CARLISLE, Pa. — When Senate Bill 1063 was passed by the state legislature in 2008, the focus was on making local tax collection a uniform process across all of Pennsylvania's counties.
When the bill, now called Act 32, went into effect for the 2012 tax year, however, it did more than require a county-wide local earned income tax collection. A re-write to a line in the 1965 Local Tax Enabling Act now means active military personnel stationed in Pennsylvania must pay local taxes — something they hadn't done previously.
That came as a surprise for Dan Barney, a volunteer VITA tax preparer at the Carlisle Barracks tax office.
“We didn’t know about it here at the tax office until February,” Barney said. “Everyone was pretty dumbfounded to find out they’d have to pay taxes.”
Act 32 took effect in 2012, so this is the first year many active military are seeing a change in procedure as they prepare to pay their 2012 taxes.
The local tax would only apply to the money earned by active military personnel who are Pennsylvania residents when they were stationed in Pennsylvania.
If an active military person is a Pennsylvania resident but stationed outside of Pennsylvania, such as Fort Benning, then the local earned income tax wouldn’t be collected.
It’s a change for state military personnel, which includes the Pennsylvania National Guard.
Susan Pinty, director of the Cumberland County Tax Bureau, said the change was communicated via email at the federal level. She said her office has a copy of the notification and has only taken a few calls about the matter.
“We haven’t had any problem with it,” Pinty said.
Barney isn’t as optimistic the tax season will go so smoothly.
“People get notifications (from the tax bureau) because they filed the previous year. None of the military paid local taxes last year. This year is the first year it applies,” Barney said, noting that many people he’s talked to on post have not heard about the change in local taxes. “They also don’t take (local taxes) out of pay.”

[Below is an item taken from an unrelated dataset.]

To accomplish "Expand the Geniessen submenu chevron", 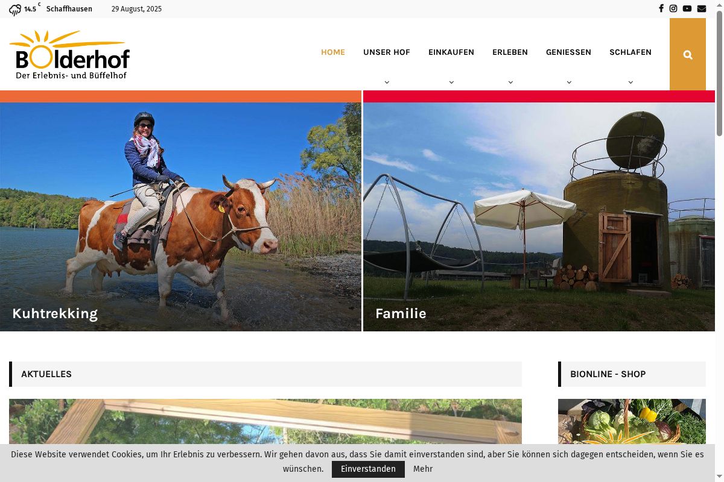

The change in local earned income taxes for military is something Sen. Lisa Baker’s office is looking to overturn.
Sen. Pat Vance, R-31, voted to approve what would become Act 32 in June 2008, but she noted that the change in taxes for military was largely unknown by most of the Pennsylvania lawmakers in office at the time. State Rep. Glen Grell, R-87; Rep. Rob Kauffman, R-89; former Rep. Jerry Nailor, R-88; and former Rep. William Ian Gabig, R-199, all voted in favor of the bill.
“I think we absolutely did not realize that changed,” Vance said.
Vance said it’s a change that she thinks can be rectified, and Sen. Baker, R-20/Luzerne County, is trying to get the legislation passed.
However, the legislation has had some hiccups.
Diane McNaughton, executive director of the Senate Veterans Affairs and Emergency Preparedness Committee in Baker’s office, said Baker introduced Senate Bill 382 in 2011 to change only the part of Act 32 that affected the military. The bill said the local earned income tax would not apply to wages or compensation paid to those on active military service, regardless of whether it is earned inside or outside of the Commonwealth.
Baker’s legislation was backed by a number of sponsors in the Senate and was passed by the Finance Committee, but it stalled in the Appropriations Committee, McNaughton said.
Had the bill been passed, it would have applied to income taxes levied and collected after Dec. 31, 2011, which would have eased some of the headaches military personnel now have.
Though the bill did not make it, McNaughton said Baker has plans to reintroduce the bill this session. Having talked to the Pennsylvania National Guard Associations, McNaughton said Baker’s office isn’t the only one making this a priority.
“They’re making this a legislative priority for them,” she said, adding that National Guardsmen will attend a special National Guard Day in April at the Capitol. “They’ll talk to legislators and ask them to move on the bill.”
McNaughton said they are still working on a draft and did not have an exact date on when the bill may be re-introduced to the state Senate.